Perelman Performing Arts Center

Location: Manhattan, New York City, NY
Architect: REX, Davis Brody Bond, Joshua Prince-Ramus
Products: KA Twin Series Actuators and RS-4 Control Panel
Glazing Co: Vespa Stone

About the Project
LEED Silver project
A sumptuous puzzle box sits on a dark cushion at the edge of the World Trade Center. The surface is a mosaic of marble tiles. Deep inside is a box within a box, containing yet more compartments, which can be separated and rearranged by sliding partitions or combined into a single room. During the day, the whole package is creamy and opaque, a sculpture best admired from a distance. At dusk, it glows from inside and the exterior is revealed as a translucent membrane of stone.
Inside, a is a suite of three rooms which can be deployed in various combinations or fused into one big auditorium. Walls fly away, stages lower and lift, orchestra pits open up, and mobile towers glide into position. Seating can be raked, arranged in the round, or eliminated entirely. “Fractions of an inch become important,” says Gavin Green, a founding partner of the U.K.-based theatrical consulting firm Charcoalblue. “All the components move robustly and with a high level of precision. But it’s not just a machine or a black box. The room is packed with personality and warmth. It’s a celebration of those people onstage, and it’s about trying to get a tightly focused relationship with the audience.”

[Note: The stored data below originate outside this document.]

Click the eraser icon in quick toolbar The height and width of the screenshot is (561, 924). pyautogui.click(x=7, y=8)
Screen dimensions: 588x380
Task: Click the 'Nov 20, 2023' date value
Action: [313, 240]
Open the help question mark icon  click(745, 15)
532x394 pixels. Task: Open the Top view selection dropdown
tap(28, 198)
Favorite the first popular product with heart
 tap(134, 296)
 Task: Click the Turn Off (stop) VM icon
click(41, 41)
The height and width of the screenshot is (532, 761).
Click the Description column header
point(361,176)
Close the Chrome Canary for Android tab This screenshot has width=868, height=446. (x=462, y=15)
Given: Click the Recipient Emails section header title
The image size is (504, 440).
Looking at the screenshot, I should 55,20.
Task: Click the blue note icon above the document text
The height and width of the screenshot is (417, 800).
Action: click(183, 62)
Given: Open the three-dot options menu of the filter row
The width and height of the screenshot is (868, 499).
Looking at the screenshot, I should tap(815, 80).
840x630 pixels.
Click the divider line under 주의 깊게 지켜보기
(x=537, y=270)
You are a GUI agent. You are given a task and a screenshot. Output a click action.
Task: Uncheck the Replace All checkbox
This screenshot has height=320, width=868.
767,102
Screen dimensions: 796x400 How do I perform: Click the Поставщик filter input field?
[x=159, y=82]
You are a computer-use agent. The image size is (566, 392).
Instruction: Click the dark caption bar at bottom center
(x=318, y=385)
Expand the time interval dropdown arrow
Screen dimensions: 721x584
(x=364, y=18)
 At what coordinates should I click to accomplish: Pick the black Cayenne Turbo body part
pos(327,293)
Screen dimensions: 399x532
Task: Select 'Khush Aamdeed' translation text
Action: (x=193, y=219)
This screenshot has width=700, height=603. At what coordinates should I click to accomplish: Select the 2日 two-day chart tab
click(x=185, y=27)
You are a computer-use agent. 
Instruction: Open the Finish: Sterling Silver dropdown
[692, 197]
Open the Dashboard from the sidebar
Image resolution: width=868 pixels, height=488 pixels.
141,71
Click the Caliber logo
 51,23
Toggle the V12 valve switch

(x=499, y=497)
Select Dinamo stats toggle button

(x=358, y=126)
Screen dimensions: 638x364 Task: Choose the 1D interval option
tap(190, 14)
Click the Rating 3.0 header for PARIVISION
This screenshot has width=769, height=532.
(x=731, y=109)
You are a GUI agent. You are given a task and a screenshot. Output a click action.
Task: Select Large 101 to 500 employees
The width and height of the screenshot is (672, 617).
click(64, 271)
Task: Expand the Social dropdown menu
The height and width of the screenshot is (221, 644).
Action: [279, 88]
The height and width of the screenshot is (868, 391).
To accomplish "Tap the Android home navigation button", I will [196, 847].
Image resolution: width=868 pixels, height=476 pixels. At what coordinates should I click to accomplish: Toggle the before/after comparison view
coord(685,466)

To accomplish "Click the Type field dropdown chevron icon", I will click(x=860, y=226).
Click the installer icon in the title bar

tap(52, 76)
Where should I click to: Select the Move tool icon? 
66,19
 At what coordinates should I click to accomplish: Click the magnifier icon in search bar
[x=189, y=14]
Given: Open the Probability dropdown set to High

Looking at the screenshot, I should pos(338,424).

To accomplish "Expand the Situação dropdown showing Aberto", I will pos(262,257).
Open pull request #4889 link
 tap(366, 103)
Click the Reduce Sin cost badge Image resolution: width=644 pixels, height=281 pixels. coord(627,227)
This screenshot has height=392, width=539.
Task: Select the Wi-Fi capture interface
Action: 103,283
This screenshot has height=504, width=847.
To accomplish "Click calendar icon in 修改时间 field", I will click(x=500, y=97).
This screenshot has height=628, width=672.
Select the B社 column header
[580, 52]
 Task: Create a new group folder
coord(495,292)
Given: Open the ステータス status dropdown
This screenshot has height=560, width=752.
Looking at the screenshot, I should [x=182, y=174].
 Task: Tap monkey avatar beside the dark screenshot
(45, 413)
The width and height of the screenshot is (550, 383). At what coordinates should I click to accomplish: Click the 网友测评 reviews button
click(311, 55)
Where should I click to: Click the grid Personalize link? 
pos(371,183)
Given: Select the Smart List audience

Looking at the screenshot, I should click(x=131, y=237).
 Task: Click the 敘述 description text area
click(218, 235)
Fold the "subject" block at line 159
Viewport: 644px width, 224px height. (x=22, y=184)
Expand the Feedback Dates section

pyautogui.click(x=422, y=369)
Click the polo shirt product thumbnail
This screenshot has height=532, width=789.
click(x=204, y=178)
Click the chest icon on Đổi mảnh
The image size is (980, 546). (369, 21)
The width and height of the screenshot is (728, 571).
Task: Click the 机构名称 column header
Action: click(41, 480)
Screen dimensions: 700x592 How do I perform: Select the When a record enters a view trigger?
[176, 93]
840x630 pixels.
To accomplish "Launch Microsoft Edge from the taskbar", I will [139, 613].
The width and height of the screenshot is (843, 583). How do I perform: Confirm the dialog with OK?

There’s something quietly exhilarating about the combination of precision and possibility nested in a translucent shell. Amid the whole collection of grandiose structures at the World Trade Center, the Perelman alone seems to deal so elegantly with the site’s daunting range of demands. And the story of those technical challenges and intricate solutions shouldn’t overshadow the basic, improbable fact of the building’s existence.